→ Entries for locating text and elements:
------------------------------------------------------------

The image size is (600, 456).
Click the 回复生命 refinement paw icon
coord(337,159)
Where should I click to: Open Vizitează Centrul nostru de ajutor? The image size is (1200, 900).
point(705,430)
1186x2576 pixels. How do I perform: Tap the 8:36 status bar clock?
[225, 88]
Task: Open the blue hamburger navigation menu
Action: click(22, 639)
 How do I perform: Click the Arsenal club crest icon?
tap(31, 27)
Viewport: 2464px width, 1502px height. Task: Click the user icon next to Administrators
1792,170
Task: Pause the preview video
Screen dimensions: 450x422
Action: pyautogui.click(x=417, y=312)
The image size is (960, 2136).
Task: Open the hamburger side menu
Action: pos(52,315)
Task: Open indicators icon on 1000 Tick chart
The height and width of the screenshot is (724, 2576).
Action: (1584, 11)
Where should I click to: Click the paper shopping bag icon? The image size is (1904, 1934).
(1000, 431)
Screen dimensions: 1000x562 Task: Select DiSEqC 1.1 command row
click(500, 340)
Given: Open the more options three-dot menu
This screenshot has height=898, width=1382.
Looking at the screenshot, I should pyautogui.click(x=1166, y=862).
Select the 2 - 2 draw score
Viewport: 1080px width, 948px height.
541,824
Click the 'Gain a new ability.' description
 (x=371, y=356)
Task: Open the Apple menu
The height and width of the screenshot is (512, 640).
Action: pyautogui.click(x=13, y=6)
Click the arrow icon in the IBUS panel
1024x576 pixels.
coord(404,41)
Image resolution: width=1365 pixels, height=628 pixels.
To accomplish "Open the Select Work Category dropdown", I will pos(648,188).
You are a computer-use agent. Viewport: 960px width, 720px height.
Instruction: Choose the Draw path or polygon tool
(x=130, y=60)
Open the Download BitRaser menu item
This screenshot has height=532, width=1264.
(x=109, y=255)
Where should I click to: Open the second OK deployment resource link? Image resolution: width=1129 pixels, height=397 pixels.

------------------------------------------------------------

Please quote every one of the records above word for word.

→ Right answer:
The image size is (600, 456).
Click the 回复生命 refinement paw icon
coord(337,159)
Where should I click to: Open Vizitează Centrul nostru de ajutor? The image size is (1200, 900).
point(705,430)
1186x2576 pixels. How do I perform: Tap the 8:36 status bar clock?
[225, 88]
Task: Open the blue hamburger navigation menu
Action: click(22, 639)
 How do I perform: Click the Arsenal club crest icon?
tap(31, 27)
Viewport: 2464px width, 1502px height. Task: Click the user icon next to Administrators
1792,170
Task: Pause the preview video
Screen dimensions: 450x422
Action: pyautogui.click(x=417, y=312)
The image size is (960, 2136).
Task: Open the hamburger side menu
Action: pos(52,315)
Task: Open indicators icon on 1000 Tick chart
The height and width of the screenshot is (724, 2576).
Action: (1584, 11)
Where should I click to: Click the paper shopping bag icon? The image size is (1904, 1934).
(1000, 431)
Screen dimensions: 1000x562 Task: Select DiSEqC 1.1 command row
click(500, 340)
Given: Open the more options three-dot menu
This screenshot has height=898, width=1382.
Looking at the screenshot, I should pyautogui.click(x=1166, y=862).
Select the 2 - 2 draw score
Viewport: 1080px width, 948px height.
541,824
Click the 'Gain a new ability.' description
 (x=371, y=356)
Task: Open the Apple menu
The height and width of the screenshot is (512, 640).
Action: pyautogui.click(x=13, y=6)
Click the arrow icon in the IBUS panel
1024x576 pixels.
coord(404,41)
Image resolution: width=1365 pixels, height=628 pixels.
To accomplish "Open the Select Work Category dropdown", I will pos(648,188).
You are a computer-use agent. Viewport: 960px width, 720px height.
Instruction: Choose the Draw path or polygon tool
(x=130, y=60)
Open the Download BitRaser menu item
This screenshot has height=532, width=1264.
(x=109, y=255)
Where should I click to: Open the second OK deployment resource link? Image resolution: width=1129 pixels, height=397 pixels.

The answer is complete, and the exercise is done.